Nel foyer del teatro una sezione di
splendide foto in bianco e nero scattate a Gina dall’amico fotografo Bruno
Murialdo. Le foto di Murialdo e un suo ricordo saranno pubblicate domani sulla
prima pagina di “Odissea” (a.g.)
LE
VERITÀ ELEMENTARI
di
Benedetta Centovalli
Gina Lagorio (foto:Bruno Murialdo) |
C’è una
paginetta di Càpita a cui non avevo
prestato attenzione. Quando Elza prepara Gina per il giorno di Natale e invece
dei pantaloni le fa indossare una gonna. Gina annota: “avevo delle gambe niente
male, dico con modestia, in realtà penso che erano ‘inappuntabili’. L’ho
scritto in un racconto che spiega tutto di me” (p.77).
Si intitola Felicità, ed è il racconto in prima
persona di una studentessa sfollata in un paese delle Langhe, Cherasco forse dove
Gina fu mandata per studiare durante la guerra. In questo paese la ragazza/Gina
prepara la sua tesi di laurea e intanto osserva la vita che la circonda. La
proprietaria della sua stanza in affitto, che si affaccia in un cortile, ha un
amatissimo cagnetto multirazza, Fido, un po’ volpino, un po’ chissà, ma che viene
preso in giro quando esce a spasso con la padrona perché oramai vecchio. La
giovane decide allora di sfidare il paese e di fare una passeggiata con Fido
sulla via principale mettendo alla prova tutta la sua “potenza di felicità” del
momento: la sua gioventù, la bellezza, la libertà e il gusto per l’avventura.
Così comincia l’insolita
passeggiata della ragazza vestita di tutto punto con gli abiti della festa e il
rossetto delle grandi occasioni insieme al cagnetto che la segue dubbioso.
“Eravamo sulla strada che
taglia il paese in lunghezza: camminavo consapevole di portare con me il mio
bagaglio di gioventù; Fido mi seguiva un po’ zoppino sulle gambette storte, io
pensavo alle mie, decise e INCENSURABILI, e procedevo, eretta, mentre dentro mi
scoppiettava un’impertinente allegria.”
Incensurabili, aveva
scritto Gina, non inappuntabili, come
ricorda in Càpita, con un senso
ancora più netto e più forte, qualcosa che non si può reprimere, contenere,
nascondere. Incensurabili. Le belle gambe incensurabili di Gina, ecco.
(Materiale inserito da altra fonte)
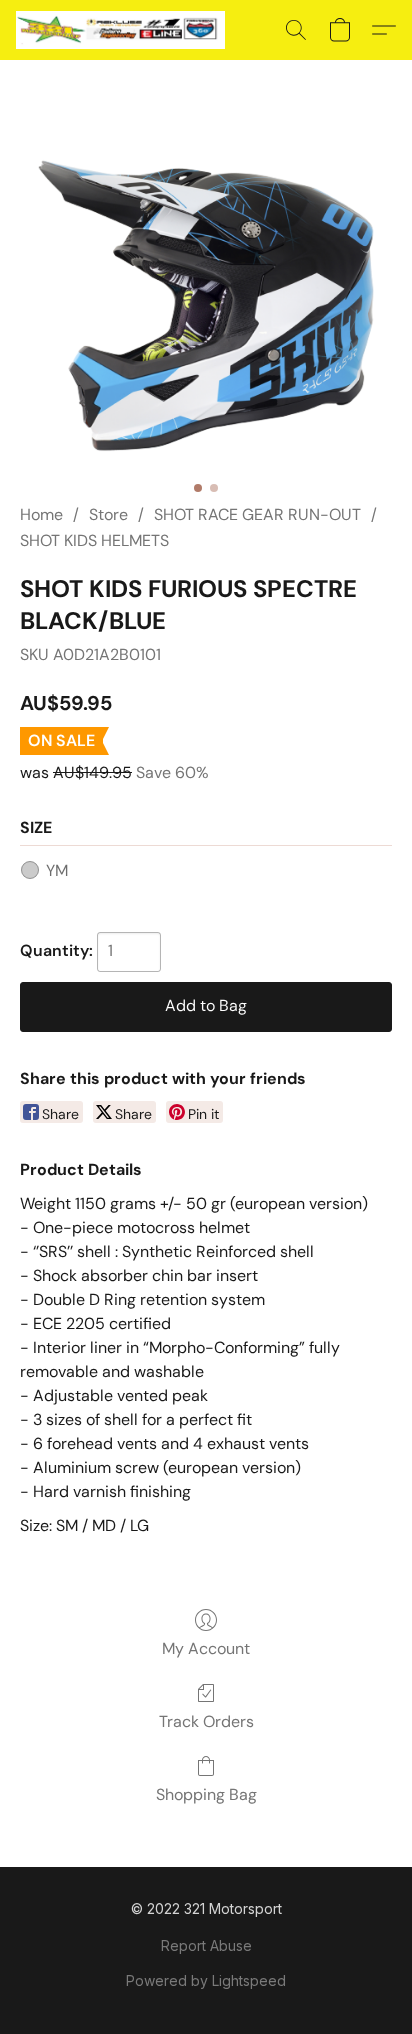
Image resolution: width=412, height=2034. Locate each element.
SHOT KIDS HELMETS (94, 540)
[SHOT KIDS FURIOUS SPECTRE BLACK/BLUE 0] (206, 305)
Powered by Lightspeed (206, 1980)
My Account (206, 1648)
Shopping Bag (206, 1794)
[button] (126, 30)
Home (41, 514)
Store (108, 514)
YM (57, 870)
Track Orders (206, 1721)
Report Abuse (206, 1945)
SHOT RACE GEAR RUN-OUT (257, 514)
Superato il bar con tutti i
campioni del bel mondo locale, indenni da commenti, Gina e Fido cominciarono a
correre per il viale che sapeva di menta, lei gridando di felicità, il cagnetto
starnutendo per l’imprevista avventura. Corrono corrono felici e senza fiato fino
alla porta di casa.
Gina Lagorio (foto: Bruno Murialdo) |
Le
pagine ultime di Càpita (2005), fogli
di diario dei giorni bui della malattia legati insieme dalla musicale
ripetizione della parola “Càpita”, sono il personale congedo dalla vita di
Gina. Un vaso, quello della vita, andato in pezzi, dove il racconto si affida
solo a frammenti, perché l’intero non c’è più, e non si può ricostruire.
Càpita è un
bilancio dolceamaro, una scrittura tragicomica che affronta senza uscite di
sicurezza il punto maledetto dell’esistenza, dove il pensiero si guasta e il
senso si disfa: “Càpita che si viva tutta una vita senza imbattersi in una
malattia che invece a un certo punto prenderà per te la faccia del destino”. Quello
da cui si è soliti distogliere lo sguardo, quello che appartiene di norma al
rimosso, sono oggetto di una scrittura che sa di non poter contare sulla grazia
e neppure sulla giustizia. La malattia mortale resta uno scandalo senza
ragione, non addomesticabile, raccontarlo vuol dire restituire alla letteratura
il suo senso indicibile, la sua verità impossibile.
Càpita è
una lettura scomoda, orticante, non salva, non concilia, non offre
risarcimenti, ma resoconta l’inferno ad occhi aperti. E’ un diario di guerra
lucido, coraggioso, un diario anche sui diritti di chi è malato, sul diritto
alla dignità. Un testo dove la corda civile di Gina risuona e si tende fino
quasi a spezzarsi.
Gina Lagorio ha
rubato queste pagine alla sua infermità, gliele ha portate via di nascosto, le
ha ordinate con fatica e con ostinazione per una irrinunciabile “decenza
quotidiana”: l’ictus, l’ospedale, le terapie, la dipendenza, la disabilità, comode
e padelle, la vecchiaia. Libera da ideologie e retorica, si è occupata
soprattutto della tragedia della propria biologia (“mi viene da scrivere solo
partendo dalla piattaforma coatta del mio male”) e ha cercato con il
contrappunto di una vitalità infinita di contrastare la notte: l’amore delle
figlie e delle nipoti, le amicizie, un film o un libro goduto, la musica sempre
desiderata, o la dolcezza di alcuni ricordi come la lettura di Dante.
In un’inversione di
destini, Càpita raccoglie il
testimone di Approssimato per difetto (1971), dedicato alla prematura scomparsa
del marito Emilio Lagorio, romanzo bruciante sulla malattia e sull’amore, acuto
come una preghiera. Un modo di abitare la scrittura a cui Gina resterà fedele,
quell’approssimarsi per difetto a una verità necessaria che la morte rende più
urgente. Approssimato per difetto e Càpita formano un dittico, due poli entro i quali si compie la vita
e l’opera di una grande scrittrice.
E l’intatta magia
di queste pagine postume è quella di farci oltrepassare le leggi irrevocabili
dell’orologio biologico per introdurci in quella “camera del cuore” dove Gina,
eterna ragazza, continua a correre leggera con il cane Fido nella sua stellata
Cherasco.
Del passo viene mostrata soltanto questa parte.